(Stored data)
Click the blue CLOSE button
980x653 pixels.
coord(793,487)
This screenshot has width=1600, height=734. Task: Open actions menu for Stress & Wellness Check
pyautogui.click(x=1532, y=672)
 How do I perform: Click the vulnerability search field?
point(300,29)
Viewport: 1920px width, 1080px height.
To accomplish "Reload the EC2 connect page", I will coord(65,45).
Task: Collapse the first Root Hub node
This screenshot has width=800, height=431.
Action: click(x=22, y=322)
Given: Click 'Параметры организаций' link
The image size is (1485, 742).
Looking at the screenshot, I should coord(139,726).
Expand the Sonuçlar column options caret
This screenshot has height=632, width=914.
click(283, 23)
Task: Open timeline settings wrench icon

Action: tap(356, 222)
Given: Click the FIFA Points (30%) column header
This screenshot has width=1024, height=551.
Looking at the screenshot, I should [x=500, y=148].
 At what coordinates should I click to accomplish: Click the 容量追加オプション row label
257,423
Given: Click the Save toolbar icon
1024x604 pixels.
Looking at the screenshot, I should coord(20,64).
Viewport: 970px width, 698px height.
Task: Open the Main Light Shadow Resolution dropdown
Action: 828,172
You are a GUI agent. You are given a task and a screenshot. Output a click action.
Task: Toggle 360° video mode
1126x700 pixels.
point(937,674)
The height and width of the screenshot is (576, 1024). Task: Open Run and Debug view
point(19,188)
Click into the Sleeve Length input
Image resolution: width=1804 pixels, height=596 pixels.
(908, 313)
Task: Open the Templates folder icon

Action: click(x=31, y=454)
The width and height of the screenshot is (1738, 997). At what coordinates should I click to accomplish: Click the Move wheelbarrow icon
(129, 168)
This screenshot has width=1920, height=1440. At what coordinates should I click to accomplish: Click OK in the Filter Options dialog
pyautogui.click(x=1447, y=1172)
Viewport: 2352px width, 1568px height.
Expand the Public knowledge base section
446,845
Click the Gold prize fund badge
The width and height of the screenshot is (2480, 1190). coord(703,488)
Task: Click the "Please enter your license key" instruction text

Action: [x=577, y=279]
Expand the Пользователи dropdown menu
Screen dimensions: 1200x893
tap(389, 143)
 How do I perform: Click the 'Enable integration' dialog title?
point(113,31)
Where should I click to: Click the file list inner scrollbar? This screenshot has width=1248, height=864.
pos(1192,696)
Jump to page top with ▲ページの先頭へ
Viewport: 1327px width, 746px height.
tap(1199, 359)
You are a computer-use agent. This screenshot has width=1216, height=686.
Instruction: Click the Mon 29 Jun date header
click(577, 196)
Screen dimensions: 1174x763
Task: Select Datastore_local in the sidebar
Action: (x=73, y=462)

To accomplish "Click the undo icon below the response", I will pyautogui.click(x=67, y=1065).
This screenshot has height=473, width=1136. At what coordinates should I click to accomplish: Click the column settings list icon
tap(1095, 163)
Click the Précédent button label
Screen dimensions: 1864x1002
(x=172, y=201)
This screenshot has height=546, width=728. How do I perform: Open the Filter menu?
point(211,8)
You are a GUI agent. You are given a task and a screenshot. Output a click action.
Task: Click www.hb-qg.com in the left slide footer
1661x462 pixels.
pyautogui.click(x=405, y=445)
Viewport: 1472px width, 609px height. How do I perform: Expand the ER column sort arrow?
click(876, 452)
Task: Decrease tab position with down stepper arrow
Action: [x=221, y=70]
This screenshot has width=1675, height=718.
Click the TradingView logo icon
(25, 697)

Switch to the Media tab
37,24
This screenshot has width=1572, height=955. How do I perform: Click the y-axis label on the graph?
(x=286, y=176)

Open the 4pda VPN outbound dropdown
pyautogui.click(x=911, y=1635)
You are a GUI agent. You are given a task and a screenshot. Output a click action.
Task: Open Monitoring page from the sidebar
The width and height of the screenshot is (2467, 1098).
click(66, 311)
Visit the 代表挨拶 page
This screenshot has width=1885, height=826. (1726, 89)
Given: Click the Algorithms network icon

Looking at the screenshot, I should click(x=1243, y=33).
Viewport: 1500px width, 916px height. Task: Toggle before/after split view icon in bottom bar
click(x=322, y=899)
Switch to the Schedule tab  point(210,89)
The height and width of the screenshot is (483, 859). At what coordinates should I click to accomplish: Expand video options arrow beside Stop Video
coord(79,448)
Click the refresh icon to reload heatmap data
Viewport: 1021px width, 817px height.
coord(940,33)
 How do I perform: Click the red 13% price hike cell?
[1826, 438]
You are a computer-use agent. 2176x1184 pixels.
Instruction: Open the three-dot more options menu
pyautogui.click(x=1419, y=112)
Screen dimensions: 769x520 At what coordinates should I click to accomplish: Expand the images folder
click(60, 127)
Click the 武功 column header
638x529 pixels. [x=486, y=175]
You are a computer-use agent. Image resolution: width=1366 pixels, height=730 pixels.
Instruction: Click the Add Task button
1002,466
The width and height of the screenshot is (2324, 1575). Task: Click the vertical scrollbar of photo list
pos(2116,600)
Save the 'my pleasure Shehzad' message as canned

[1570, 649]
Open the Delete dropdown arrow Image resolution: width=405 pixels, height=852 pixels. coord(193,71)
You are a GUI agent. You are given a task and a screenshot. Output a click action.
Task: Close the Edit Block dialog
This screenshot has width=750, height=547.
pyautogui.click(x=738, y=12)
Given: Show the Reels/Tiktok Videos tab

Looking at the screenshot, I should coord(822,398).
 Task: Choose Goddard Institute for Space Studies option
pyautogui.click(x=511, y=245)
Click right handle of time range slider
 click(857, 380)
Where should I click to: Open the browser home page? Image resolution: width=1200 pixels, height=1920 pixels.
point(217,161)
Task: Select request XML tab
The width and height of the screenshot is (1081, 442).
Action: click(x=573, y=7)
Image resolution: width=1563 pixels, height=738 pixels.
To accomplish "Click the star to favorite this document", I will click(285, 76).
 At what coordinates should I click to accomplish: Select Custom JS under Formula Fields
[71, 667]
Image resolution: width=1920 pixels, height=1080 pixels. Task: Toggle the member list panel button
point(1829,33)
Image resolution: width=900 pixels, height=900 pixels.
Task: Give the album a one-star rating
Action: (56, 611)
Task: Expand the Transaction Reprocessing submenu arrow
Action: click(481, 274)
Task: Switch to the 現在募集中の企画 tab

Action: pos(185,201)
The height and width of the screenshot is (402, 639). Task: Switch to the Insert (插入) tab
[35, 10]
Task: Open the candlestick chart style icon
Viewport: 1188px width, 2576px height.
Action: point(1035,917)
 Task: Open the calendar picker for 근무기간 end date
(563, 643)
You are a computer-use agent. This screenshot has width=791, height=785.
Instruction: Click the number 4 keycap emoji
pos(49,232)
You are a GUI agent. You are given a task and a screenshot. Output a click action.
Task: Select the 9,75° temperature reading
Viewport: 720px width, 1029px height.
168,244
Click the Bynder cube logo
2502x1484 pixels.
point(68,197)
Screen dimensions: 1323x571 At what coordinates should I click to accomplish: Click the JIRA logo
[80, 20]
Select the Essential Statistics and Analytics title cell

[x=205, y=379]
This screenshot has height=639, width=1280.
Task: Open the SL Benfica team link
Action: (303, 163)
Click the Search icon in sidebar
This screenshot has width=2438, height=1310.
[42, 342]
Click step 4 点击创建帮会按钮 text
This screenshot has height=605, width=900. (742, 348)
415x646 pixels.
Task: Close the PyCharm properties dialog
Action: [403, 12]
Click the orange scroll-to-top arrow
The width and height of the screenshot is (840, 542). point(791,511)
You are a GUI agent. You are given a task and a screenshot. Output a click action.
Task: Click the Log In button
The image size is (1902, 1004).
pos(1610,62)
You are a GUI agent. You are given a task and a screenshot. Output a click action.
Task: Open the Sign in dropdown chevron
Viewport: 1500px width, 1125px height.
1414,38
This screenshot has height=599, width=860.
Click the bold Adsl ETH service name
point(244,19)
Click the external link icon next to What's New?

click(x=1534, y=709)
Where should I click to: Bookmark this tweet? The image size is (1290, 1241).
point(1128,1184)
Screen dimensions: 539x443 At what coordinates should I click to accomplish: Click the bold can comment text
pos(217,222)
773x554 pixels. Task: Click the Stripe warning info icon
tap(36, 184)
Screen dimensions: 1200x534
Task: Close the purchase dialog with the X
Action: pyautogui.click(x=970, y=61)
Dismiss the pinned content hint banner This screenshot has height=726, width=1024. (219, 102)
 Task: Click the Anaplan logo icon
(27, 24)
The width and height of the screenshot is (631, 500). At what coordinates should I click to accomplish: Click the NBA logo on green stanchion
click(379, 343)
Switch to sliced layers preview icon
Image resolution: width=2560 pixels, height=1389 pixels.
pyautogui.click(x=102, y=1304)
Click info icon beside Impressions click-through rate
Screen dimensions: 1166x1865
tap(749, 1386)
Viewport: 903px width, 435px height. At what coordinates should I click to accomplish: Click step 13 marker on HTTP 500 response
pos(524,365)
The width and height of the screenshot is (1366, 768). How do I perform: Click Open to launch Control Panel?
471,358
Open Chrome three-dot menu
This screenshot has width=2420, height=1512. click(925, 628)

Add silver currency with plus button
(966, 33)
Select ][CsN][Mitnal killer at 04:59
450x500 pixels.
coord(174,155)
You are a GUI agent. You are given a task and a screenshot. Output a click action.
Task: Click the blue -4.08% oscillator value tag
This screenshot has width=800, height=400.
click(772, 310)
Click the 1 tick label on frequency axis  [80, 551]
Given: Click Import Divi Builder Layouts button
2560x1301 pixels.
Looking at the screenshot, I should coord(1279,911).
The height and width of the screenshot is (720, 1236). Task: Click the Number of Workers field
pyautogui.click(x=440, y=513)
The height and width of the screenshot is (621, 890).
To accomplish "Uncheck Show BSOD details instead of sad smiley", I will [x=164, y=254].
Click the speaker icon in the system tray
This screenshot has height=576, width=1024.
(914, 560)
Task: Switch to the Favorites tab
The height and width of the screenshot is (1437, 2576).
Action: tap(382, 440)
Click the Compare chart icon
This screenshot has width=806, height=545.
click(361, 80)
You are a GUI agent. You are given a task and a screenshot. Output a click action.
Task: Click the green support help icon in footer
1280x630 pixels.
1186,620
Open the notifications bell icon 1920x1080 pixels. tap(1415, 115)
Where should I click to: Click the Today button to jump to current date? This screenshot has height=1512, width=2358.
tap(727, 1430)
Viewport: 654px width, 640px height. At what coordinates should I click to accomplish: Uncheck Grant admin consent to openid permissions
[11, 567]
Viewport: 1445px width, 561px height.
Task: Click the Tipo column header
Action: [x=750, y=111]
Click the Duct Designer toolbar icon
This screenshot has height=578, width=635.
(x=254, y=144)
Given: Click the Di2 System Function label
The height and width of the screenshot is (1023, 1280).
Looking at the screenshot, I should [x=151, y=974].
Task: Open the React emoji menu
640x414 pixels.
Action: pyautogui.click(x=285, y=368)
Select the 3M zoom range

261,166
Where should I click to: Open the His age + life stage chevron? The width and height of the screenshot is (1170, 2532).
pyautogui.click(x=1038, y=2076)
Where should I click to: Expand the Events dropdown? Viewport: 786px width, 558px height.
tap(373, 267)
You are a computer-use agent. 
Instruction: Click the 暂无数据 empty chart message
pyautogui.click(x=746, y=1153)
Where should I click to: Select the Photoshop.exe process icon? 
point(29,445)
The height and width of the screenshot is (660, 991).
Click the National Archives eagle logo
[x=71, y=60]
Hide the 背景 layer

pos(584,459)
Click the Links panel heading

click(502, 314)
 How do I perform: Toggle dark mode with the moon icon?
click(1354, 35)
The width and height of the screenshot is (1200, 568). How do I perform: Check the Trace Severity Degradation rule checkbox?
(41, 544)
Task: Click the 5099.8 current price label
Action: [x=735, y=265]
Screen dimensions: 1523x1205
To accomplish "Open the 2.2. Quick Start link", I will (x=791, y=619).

Directions: Output the part of the data above that starts with the line containing "Open the 4pda VPN outbound dropdown" and ends with the line containing "coord(940,33)", copying each line exactly as it appears, with both of those lines included.

Written solution:
Open the 4pda VPN outbound dropdown
pyautogui.click(x=911, y=1635)
You are a GUI agent. You are given a task and a screenshot. Output a click action.
Task: Open Monitoring page from the sidebar
The width and height of the screenshot is (2467, 1098).
click(66, 311)
Visit the 代表挨拶 page
This screenshot has width=1885, height=826. (1726, 89)
Given: Click the Algorithms network icon

Looking at the screenshot, I should click(x=1243, y=33).
Viewport: 1500px width, 916px height. Task: Toggle before/after split view icon in bottom bar
click(x=322, y=899)
Switch to the Schedule tab  point(210,89)
The height and width of the screenshot is (483, 859). At what coordinates should I click to accomplish: Expand video options arrow beside Stop Video
coord(79,448)
Click the refresh icon to reload heatmap data
Viewport: 1021px width, 817px height.
coord(940,33)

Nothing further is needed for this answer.